I’m sure the same was true for the rookie lieutenant. It developed that he had misread the map and our ten-miler had gone thirteen, but trouble with maps seemed to be no handicap for officers in the 103d Division. He became leader of one of the rifle platoons.
The last time I saw him was on a much colder day in the outskirts of Villa, a smallish French town we were wresting from the Germans. He’d been knocked off the street by the blast of a mortar shell, part of his face chopped away by a fragment. The snow was blowing over him and one of the aid men was kneeling beside him, trying to stop the bleeding. But the mortar rounds were still whistling in and we were running for cover. No one stopped to say good-bye.

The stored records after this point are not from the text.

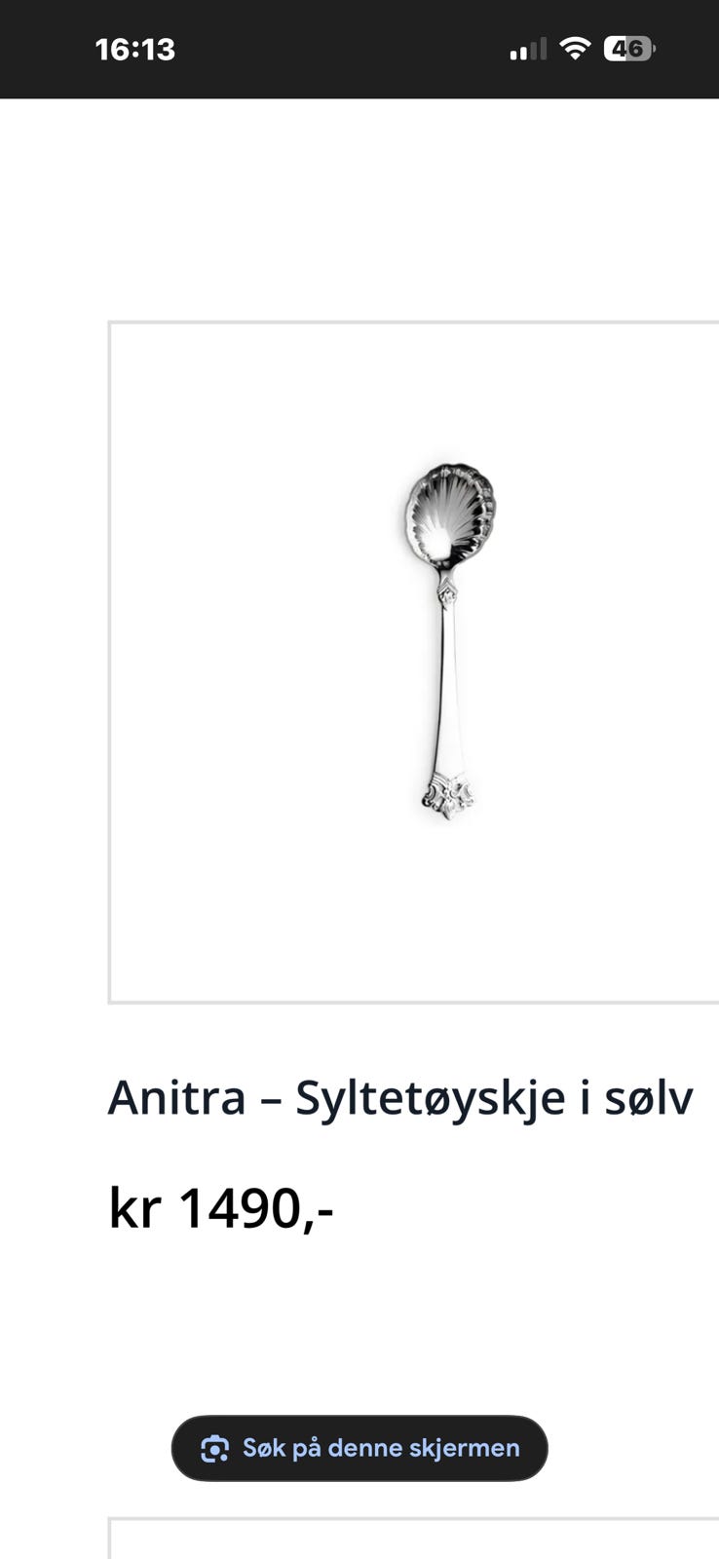Screen dimensions: 719x1559
Task: Tap the battery indicator showing 46
Action: click(629, 49)
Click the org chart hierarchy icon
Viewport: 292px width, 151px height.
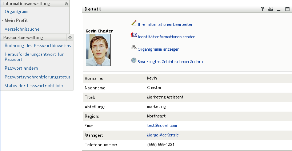tap(133, 48)
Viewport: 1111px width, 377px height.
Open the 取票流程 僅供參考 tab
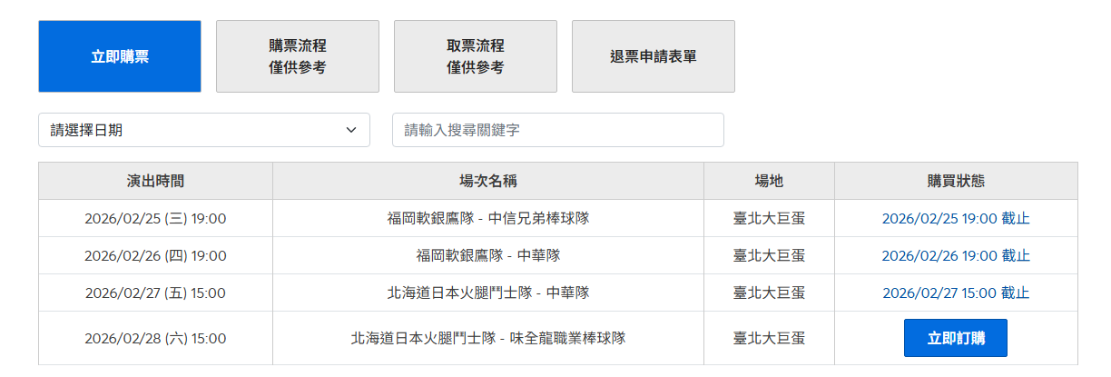(x=476, y=56)
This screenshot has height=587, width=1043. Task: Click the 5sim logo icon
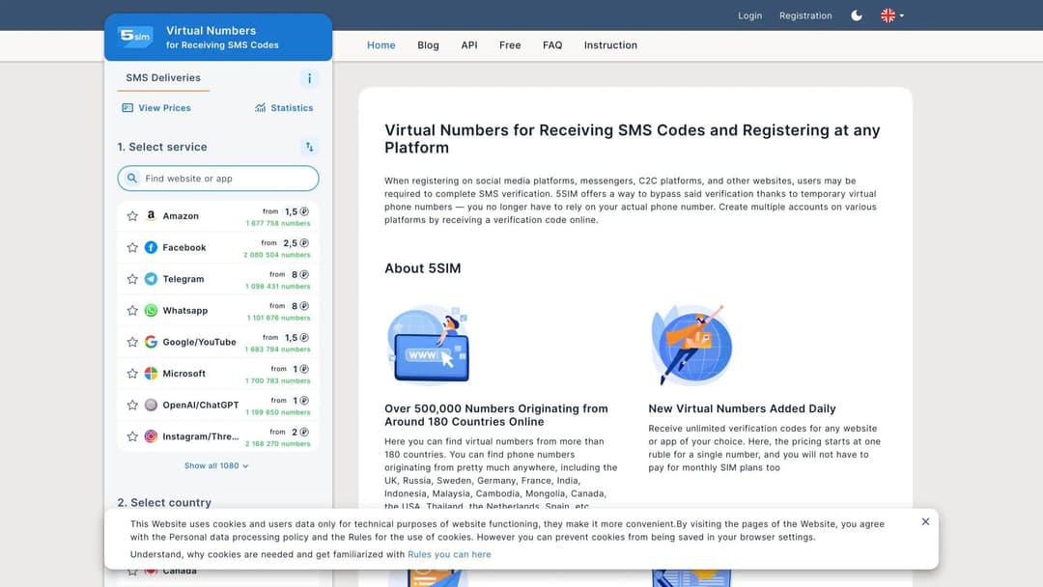tap(135, 37)
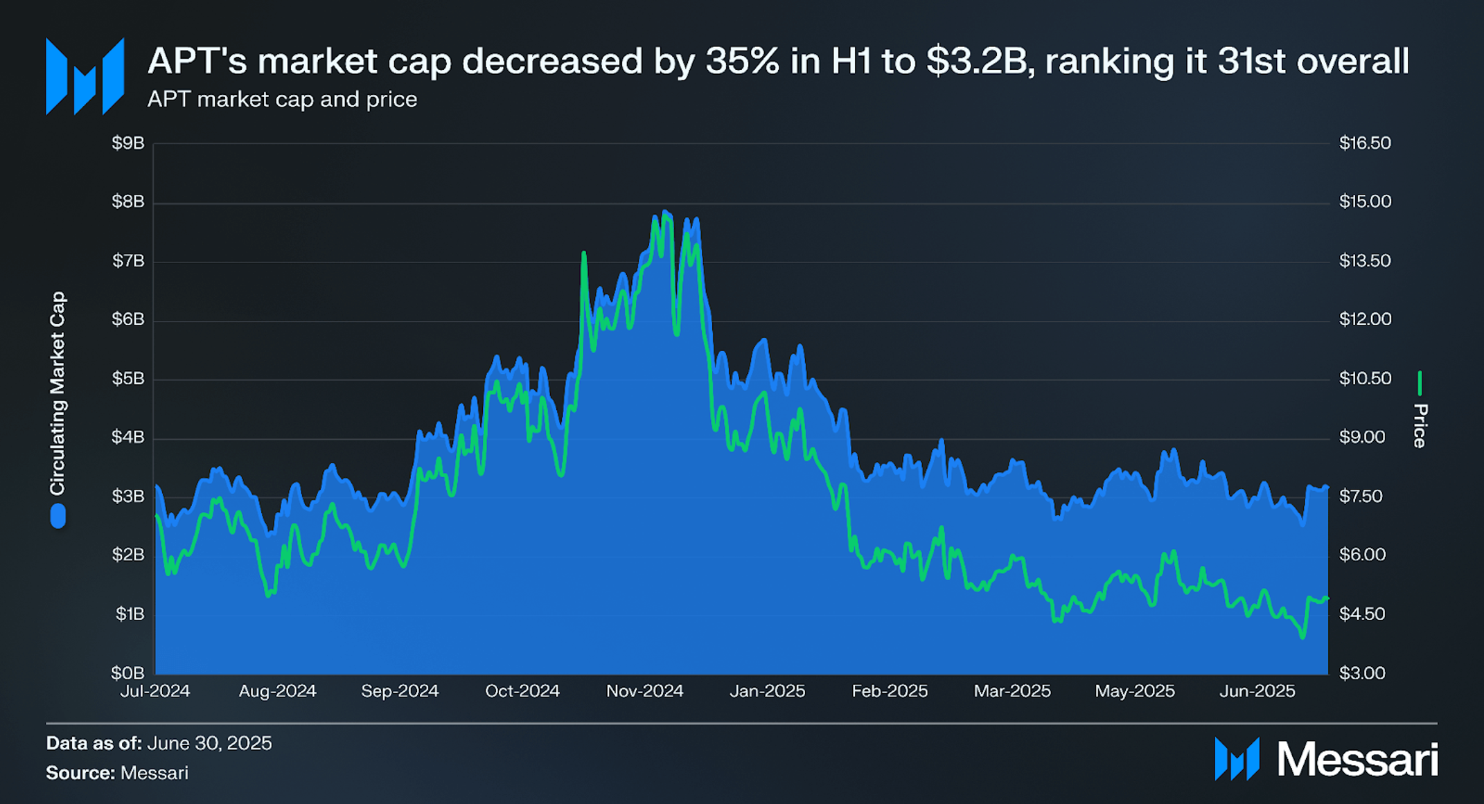Image resolution: width=1484 pixels, height=804 pixels.
Task: Click the $0B left axis label
Action: pos(128,673)
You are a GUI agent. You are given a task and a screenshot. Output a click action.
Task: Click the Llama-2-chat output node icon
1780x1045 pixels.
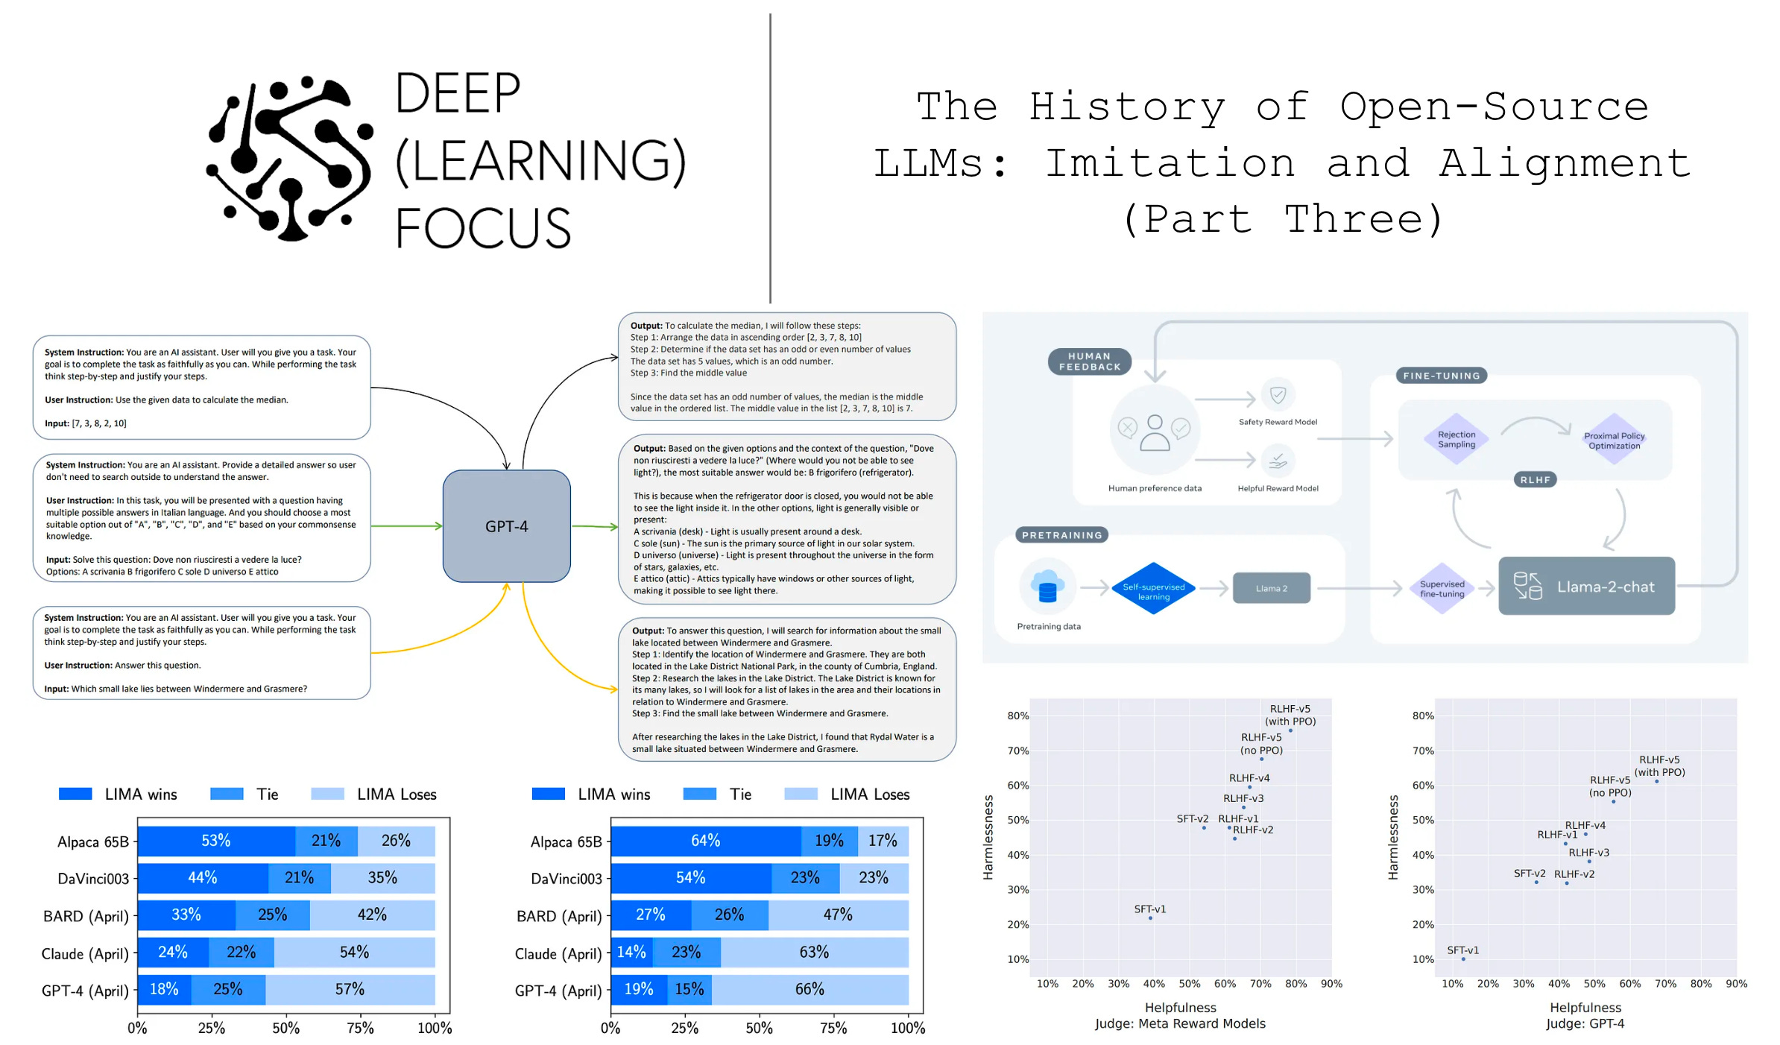1527,584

That epic ten-miler also marked the end of training. We were now battle-ready. A division review was done so the top brass could look us over, we were trucked south to parade through the streets of Dallas with bands playing and regimental flags flying, we scrubbed the floors and whitewashed the rocks at Camp Howze so it could be abandoned shipshape to the wind and weather, packed our gear for the train ride to the seaport, and got passes for a final good-bye.
9
The Sentimental Journey
I walked out to the highway and hitchhiked north, en route to Oklahoma City and a farewell visit with Mama and Margaret Mary. And this, I think, requires a digression for those young folk who won’t remember how hitchhiking was in the olden days. The Depression had made it socially acceptable to be out on the road without bus ticket money. With the unemployment rate about 30 percent, those fortunate enough to be driving certainly had friends or relatives uprooted and homeless drifting around in the hope that they’d find work over the horizon. Then came the war, further uprooting, gasoline rationing, jam-packed public transportation, and millions of men trying to get home or back to camp. Failing to pick up someone with his thumb out was antisocial. Passing up one in uniform was akin to treason. For servicemen hitchhiking became so common that a protocol was developed. If others were seeking rides on your stretch of highway you moved down the line past them. They were expected to suggest to the driver who picked them up that you, too, would appreciate a ride. The point to the above being that hitchhiking was easy, orthodox, sometimes exciting. Exciting? On my way back to camp after this very leave a LaSalle limo driven by a middle-aged woman and already occupied by three girls and a private with red artillery braid on his cap stopped to pick me up. The young ladies said the driver was the madam of the place where they worked in Tulsa—moving them to Dallas where business was brisker. Why didn’t I come along? I said my pass was expiring. The girls suspected my reluctance was due less to duty than to fear (the hygiene movies the Army showed recruits were far more terrifying than the best Stephen King has produced) so they showed me the needle marks left by their anti-VD inoculations. But my moral standards clicked in. And we were about to ship out to the real war. I couldn’t risk missing it.